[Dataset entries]
Content starts

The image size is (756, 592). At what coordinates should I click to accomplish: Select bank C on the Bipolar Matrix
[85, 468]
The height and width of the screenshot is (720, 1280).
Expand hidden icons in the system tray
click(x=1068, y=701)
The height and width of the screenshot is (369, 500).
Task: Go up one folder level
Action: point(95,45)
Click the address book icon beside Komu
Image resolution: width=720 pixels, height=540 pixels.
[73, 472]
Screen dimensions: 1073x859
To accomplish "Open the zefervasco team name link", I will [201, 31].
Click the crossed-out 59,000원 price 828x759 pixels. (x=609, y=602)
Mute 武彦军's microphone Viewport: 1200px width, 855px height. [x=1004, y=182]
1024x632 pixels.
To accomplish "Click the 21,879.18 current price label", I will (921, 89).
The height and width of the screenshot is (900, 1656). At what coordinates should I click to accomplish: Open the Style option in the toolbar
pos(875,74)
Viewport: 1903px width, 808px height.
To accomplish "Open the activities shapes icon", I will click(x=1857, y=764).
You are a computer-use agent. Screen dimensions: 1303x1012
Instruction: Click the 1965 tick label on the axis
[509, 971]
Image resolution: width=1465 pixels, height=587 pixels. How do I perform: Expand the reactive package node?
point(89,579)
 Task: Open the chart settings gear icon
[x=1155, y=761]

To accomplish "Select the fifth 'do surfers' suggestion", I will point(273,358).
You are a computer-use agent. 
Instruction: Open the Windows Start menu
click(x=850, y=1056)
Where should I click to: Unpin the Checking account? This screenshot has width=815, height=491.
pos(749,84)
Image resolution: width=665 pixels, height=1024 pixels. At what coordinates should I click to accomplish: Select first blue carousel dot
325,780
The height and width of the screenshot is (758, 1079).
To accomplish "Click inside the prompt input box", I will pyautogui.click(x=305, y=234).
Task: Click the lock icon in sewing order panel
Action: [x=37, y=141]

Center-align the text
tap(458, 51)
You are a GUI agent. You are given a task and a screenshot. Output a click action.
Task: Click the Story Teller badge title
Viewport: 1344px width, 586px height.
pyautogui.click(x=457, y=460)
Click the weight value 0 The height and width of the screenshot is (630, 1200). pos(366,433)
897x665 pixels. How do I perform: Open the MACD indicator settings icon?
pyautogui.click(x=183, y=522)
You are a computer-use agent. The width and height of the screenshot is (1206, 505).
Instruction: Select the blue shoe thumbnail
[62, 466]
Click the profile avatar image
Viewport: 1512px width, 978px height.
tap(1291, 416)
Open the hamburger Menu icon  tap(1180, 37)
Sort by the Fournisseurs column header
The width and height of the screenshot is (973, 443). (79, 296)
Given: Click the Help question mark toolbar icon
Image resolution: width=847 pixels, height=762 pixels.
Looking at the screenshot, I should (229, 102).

Content ends

■ Task instructions ■
Among the lines above, find those that contain the word "price" and copy them.

■ Written reply ■
Click the crossed-out 59,000원 price 828x759 pixels. (x=609, y=602)
To accomplish "Click the 21,879.18 current price label", I will (921, 89).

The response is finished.